In the science section of the NY Times there's an article with pictures about manure management at industrial dairies.

http://www.nytimes.com/2009/12/29/science/29manure.html?partner=rss&emc=rss

The pictures are better than the article (except for the one captioned lactating Holsteins with three critters without a teat in sight), which seems to me curiously unbalanced for a science article.

Of course it is worth celebrating that a dairy uses the manure from its cows on nearby fields to grow the cows' feed, and that water is conserved in the process of waste management and used for irrigation. But there is no mention here of the contribution of cattle waste to greenhouse gas totals - a very significant issue. There also seem to be a whole lot of fossil fuels used in managing the manure.

I wonder, too, why we must have balance in journalism - but apparently not when we right about mega scale agriculture? I'd like to hear about manure management from a small scale sustainable dairy.

Now I'm going to go back and scan the reader comments on this article, and see what others have said.

Well, it seems that many people found this to be, well, a crappy article, leaving many questions unanswered. How can we continue to make dairy food affordable (while eating less of it), and truly sustainable dairy farming profitable?

Thursday, December 24, 2009

movie reviews en francais

The movies, not the reviews, are in French.

In the television dead zone that is Advent I have been happy about the existence of Netflix and Hulu. So much so that I may, after a dozen years, go back to being without a television.

The Gleaners and I is a 2000 treatment, with a 2002 update, of gleaners in France, inspired by Millais's painting. Agnes Varda documents her own attempts at gleaning and those of others. Not limited to fields, vineyards and orchards, gleaning goes on at farmers' markets, at the shore, in dumpsters and metaphorically. Vargas also explores the legal framework that permits gleaning.

I found Vargas' discoveries charming and never condescending - and I felt encouraged to see what more I might do to undertake some organized gleaning here. But I'm not sure I have the courage or the fitness levels required for dumpster diving!

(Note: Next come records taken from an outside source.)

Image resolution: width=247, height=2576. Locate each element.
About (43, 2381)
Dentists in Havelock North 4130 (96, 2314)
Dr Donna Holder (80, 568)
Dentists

The problem with watching French movies, of course, is that while I catch some of the language, I do depend on the subtitles, and that means I don't get much knitting done while watching them. Food Beware: the French Organic Revolution did leave me some moments to tune out a bit - it's a very heavy health and food-caused illness emphasis, which for me is not the primary reason to eat organic food. What I really liked, in this movie centered on reforming a school lunch program in an agricultural area of France, was watching the children eat. They sat at tables for eight or so, mixed ages, with the food served family style. The cooks actually came out of the kitchen, prodding some children to eat their vegetables, interviewing others about their reactions to what was being served. Oh that we would have a little more of this human community around our institutional food here in the U.S. Or even our family meals, dare I say it. Seeing the kids in their vegetable patch, watching the whole community get behind the transition to organics, and listening the challenges of agriculturalists in the area did hold my interest for much of the movie.

This coming week I will mostly be doing "my own work" which will include more blog updates including movie reviews.